··· SUPPLIED RECORDS

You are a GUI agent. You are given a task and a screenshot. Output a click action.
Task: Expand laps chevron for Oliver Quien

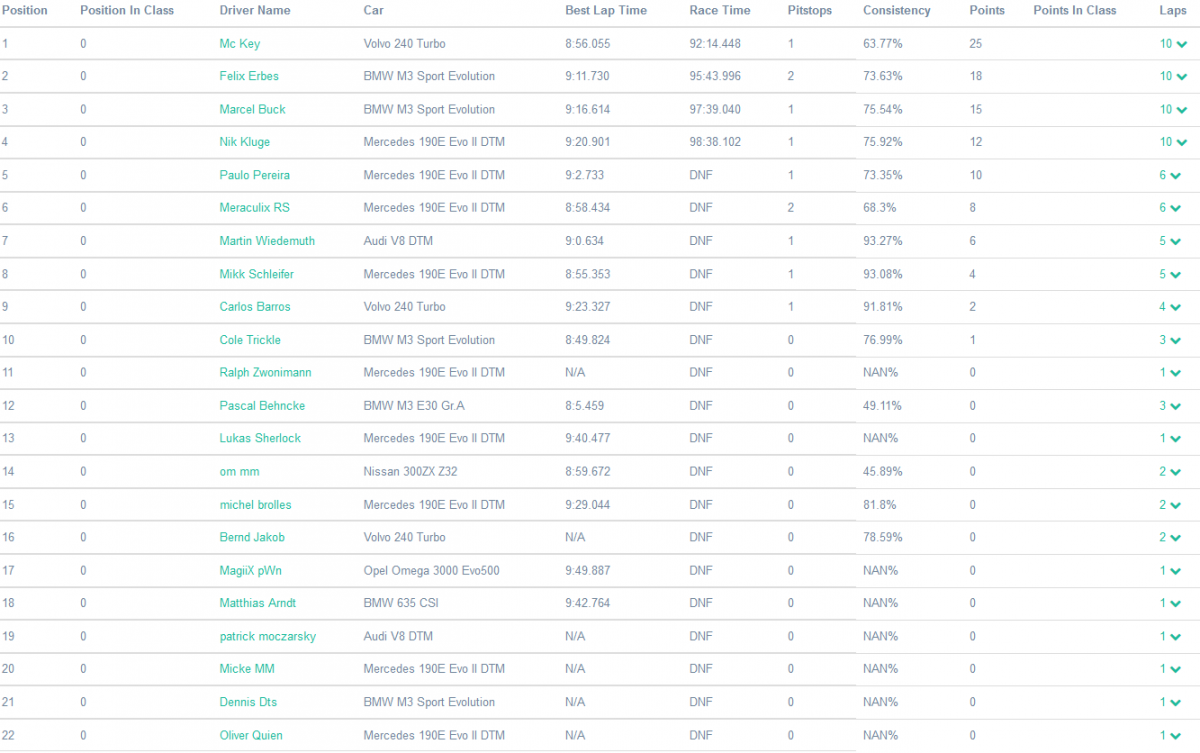(1175, 736)
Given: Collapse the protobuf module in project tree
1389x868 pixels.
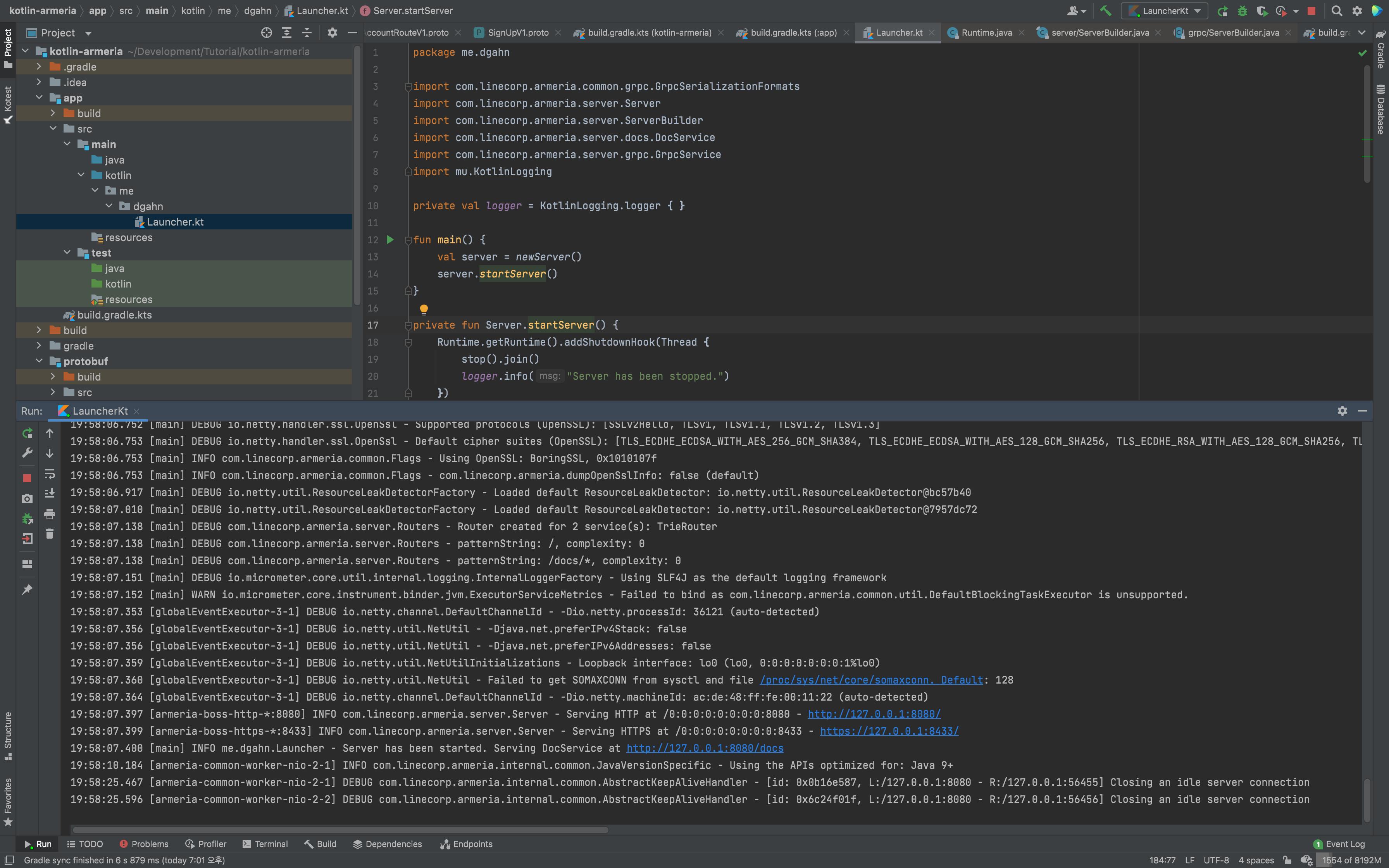Looking at the screenshot, I should coord(38,361).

······

• [WRITTEN REQUEST]:
Copy every line of the rows above word for word, leaving out the pictures.

• [RESULT FOR THIS TASK]:
You are a GUI agent. You are given a task and a screenshot. Output a click action.
Task: Expand laps chevron for Oliver Quien

(1175, 736)
Given: Collapse the protobuf module in project tree
1389x868 pixels.
Looking at the screenshot, I should coord(38,361).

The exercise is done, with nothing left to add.